### PASSAGE
----------

- Other names: Needle-in-the-eye syndrome, sharp short-lived head pain, jabs and jolts syndrome

= Ophthalmodynia periodica =

Ophthalmodynia periodica, also known as "ice-pick headache", is a primary headache disorder, so it is not caused by any other conditions.

== Signs and symptoms ==
1. Stabbing sensations, usually in one area of the head
2. Pain may move to different areas of the head
3. Pain lasts for a few seconds ("usually 5–30")
4. Pain appears out of nowhere
5. Pain is completely gone after each occurrence
6. Each occurrence happens at varied frequencies

==Cause==
Ophthalmodynia periodica does not have a confirmed cause, being a primary headache, but can be identified with other primary conditions. "As many as 40% of all individuals with ice pick headaches have also been diagnosed as suffering with some form of migraine headache."

----------

### QUESTIONS
• A. Can you repeat, word for word, the part of the passage on ophthalmodynia periodica that opens with the words containing "- Other names: Needle-in-the-eye" and closes with "any other conditions."?
• B. What would come next in the passage on ophthalmodynia periodica? Write the text that follows its last sentence.
You can ignore the material that comes next.

### DATASET SECTION
----------

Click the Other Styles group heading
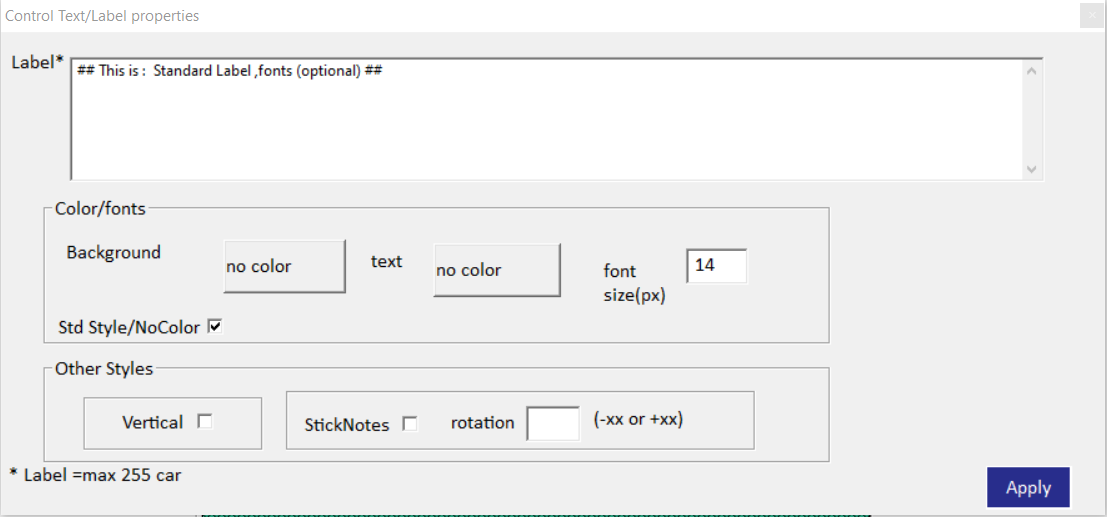 coord(104,369)
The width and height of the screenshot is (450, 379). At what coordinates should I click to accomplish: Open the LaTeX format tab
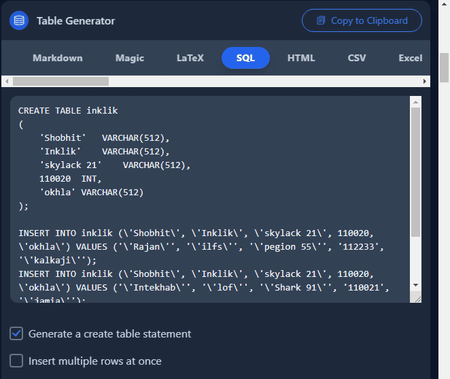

----------

### ANSWERS TO THE TASKS
• A.
- Other names: Needle-in-the-eye syndrome, sharp short-lived head pain, jabs and jolts syndrome

= Ophthalmodynia periodica =

Ophthalmodynia periodica, also known as "ice-pick headache", is a primary headache disorder, so it is not caused by any other conditions.

• B.
== Diagnosis ==
The following diagnostic criteria are given for ophthalmodynia periodica:

1. Head pain occurring as a single stab or a series of stabs
2. Can be felt in the areas surrounding the eyes and temples but is "typically felt on the top, front, or sides of the head"
3. Pain lasting only a few seconds with irregular frequency
4. No cranial autonomic symptoms
5. "Not attributed to another disorder"

===Classification===
The International Headache Society classifies ophthalmodynia periodica as a primary stabbing headache.

== Epidemiology ==
Ophthalmodynia periodica was first discovered by a doctor in 1964, where the disorder was first referred to as ophthalmodynia periodica. Since then, the disorder has been referred to as idiopathic stabbing headache.